Most exciting was the observation by author Luis Perez-Breva that a business starts from a hunch that’s reformed into a real world problem with an associated solution. Interesting and brilliant! How many times have we heard that an inventor has a technology looking for a problem to solve. Without the frame of a problem, you simply don’t have a business to pursue.
Taking hunch theory a step further, it occurs to me that all essential themes of business start from a hunch and as they are verified, validated, vetted and woven together to create a consistent whole, such hunches turn into the actual strategies of a business. From hunch to strategy. Thank you Professor Perez-Breva, it’s now baked into Bizgenics’ business innovation framework.
Parts & People
Another point Professor Perez-Breva makes is that you need an alphabet soup of parts and people to optimize your chance at stirring up a great story. I love this approach.

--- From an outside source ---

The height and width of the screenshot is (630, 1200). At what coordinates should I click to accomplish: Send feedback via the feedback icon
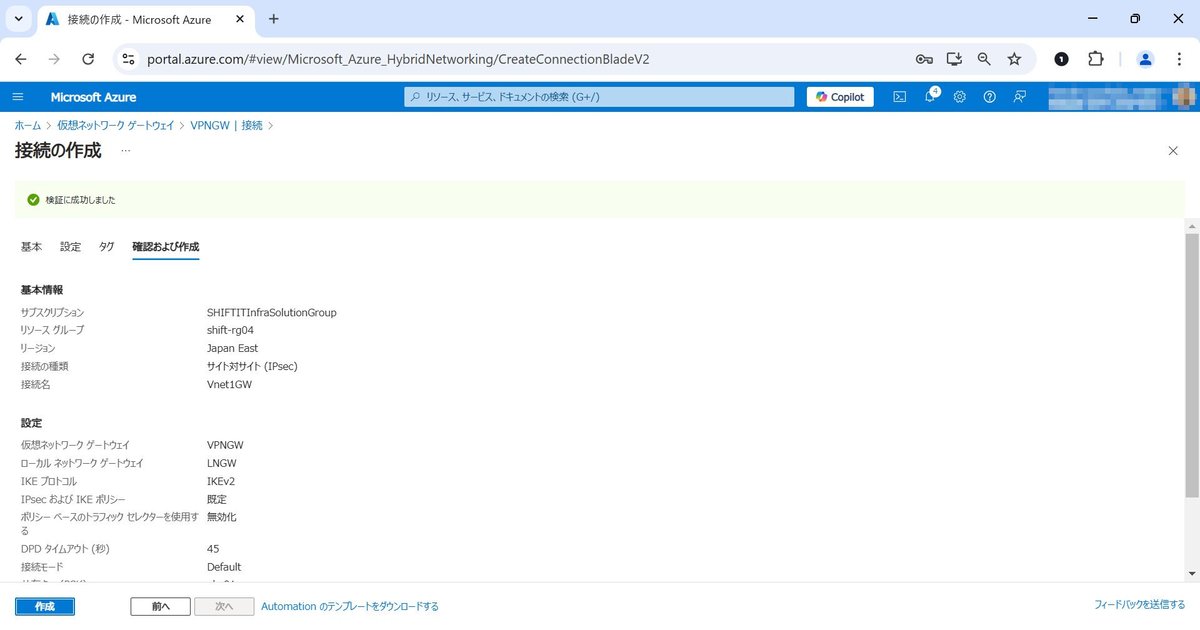(x=1019, y=96)
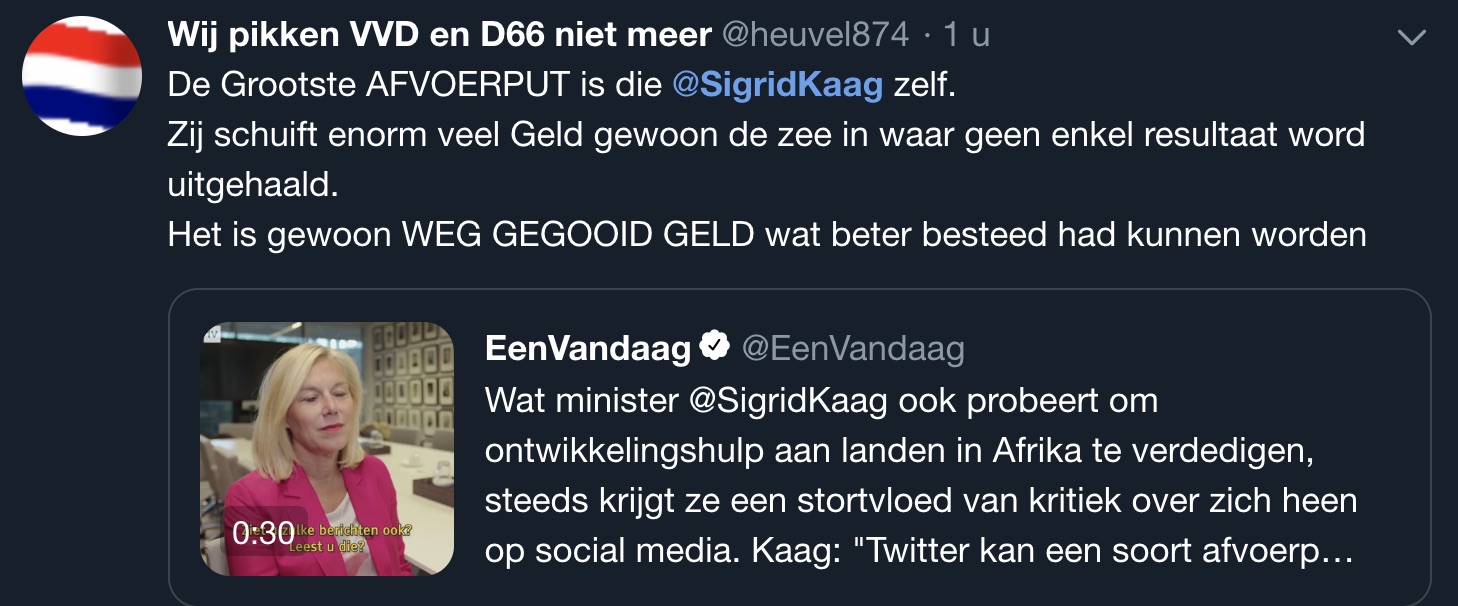
Task: Click the @EenVandaag handle in the quote
Action: tap(852, 348)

Innovation is largely based in free-associative combination. Unexpected outcomes mean uniqueness and the potential for new utilities. he also notes that combining disparate knowledge bases is a key to innovation. This is exactly the approach we’ve taken with Bizgenics… connecting the dots between leadership roles, business process and storytelling yielded what we think is a superior mapping of business concepts.
Nonlinear Idea Capture
A third huge takeaway that any innovator should glean from Innovating is that you should log every epiphany about your business ~ immediately. Traditional business curriculum teaches business in a sequential path. But innovation and business are nonlinear. Lightening strikes when least expected and you have to bottle it while it’s touching down. With Bizgenics, we’ve taken this notion to heart by providing real-time access to capture ideas as they happen.
On the flip side, we do recognize that, especially for newbies, directive pathways can be helpful, so we believe we have a better mouse trap in Bizgenics as it simultaneously offers structured pathways and nonlinear access at the same time.
Buy/Read the Book
Our hat is off to Professor Perez-Breva for his bold and well-thought observations. Read his book. You won’t be sorry.